And to follow up on the other John's second question, we have to be a bit precise here. Oracle doesn't recognize capped CPUs as a resource control, but does recognize pools (dynamic or static). So if you set up Oracle in a zone and create your own pools or use the dedicated CPU resource controls then you only have to license to the size of the pool (the max in the case of dynamic pools). This is true regardless of whatever other virtualization technologies are in play (VMware, Xen, LDOMs).

Posted by Bob Netherton on October 09, 2008 at 07:26 AM CDT #

Hi Bob, Great info, thanks. Do you have any recommendations on when to use whole root zones as opposed to sparse root? For example does a whole root zone run it's own kernel? I'm assuming not, so it would still stand that if you needed kernel interaction you'd be better going down the LDom route? What are the advantages/disadvantages of WRZ vs SRZ?

Posted by Tony Dalton on November 24, 2008 at 12:26 AM CST #

Thanks Tony. Good question. I'll give a proper treatment of the subject over the next few days, but the short answers are......

All zones share a common kernel. That's true with sparse and whole root zones. Even non-native zones share the same kernel,
although they may have an additional shim that sits in between libc (or equivalent) and the top of the kernel.

So the difference between a sparse and whole root zone comes down to being able to write in a few special directories. That
would be /usr, ./lib, /sbin and /platform. In the case of a sparse root zone these are inherited from the global zone as read-only
loopback filesystem mounts. As such they cannot be changed from within the zone. In addition, the packaging and patching
system is aware of the read-only nature of these directories so that the utilities do not fail when they encounter the write error. Whole
root on the other hand have their own copies of these directories.
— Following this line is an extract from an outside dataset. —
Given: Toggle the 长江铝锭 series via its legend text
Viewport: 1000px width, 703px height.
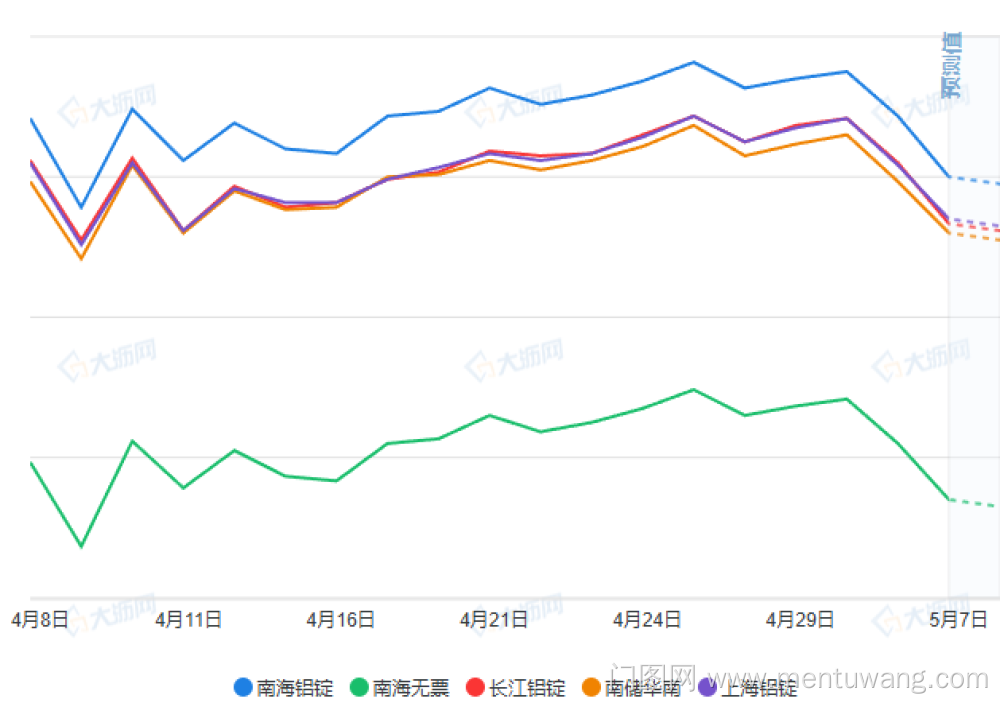Looking at the screenshot, I should 527,688.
Their contents can be modified from within the zone if needed.

So let's start with the basic premise that sparse root zones are the preferred type. The rationale is that they take up much less disk
space (perhaps 75MB compared to 4GB of a full Solaris install), produce a smaller memory footprint since shared libraries are in
fact shared across sparse root zones, take less time to create, take a little less time to patch (you still have to mess with all the
stuff in /var/sadm), have a lot less mass to throw around when migrating, and my personal favorite - prevent Trojan Horse attacks
against the common system directories (/usr, /lib, /platform, and /sbin). It will be this last point that you will be coming back to
frequently as you think about it.

So when to use a whole root zone ? When you have to write in /usr, /lib, /platform or /sbin. And I want to be a bit more specific
about that - it is when you have to write all over them.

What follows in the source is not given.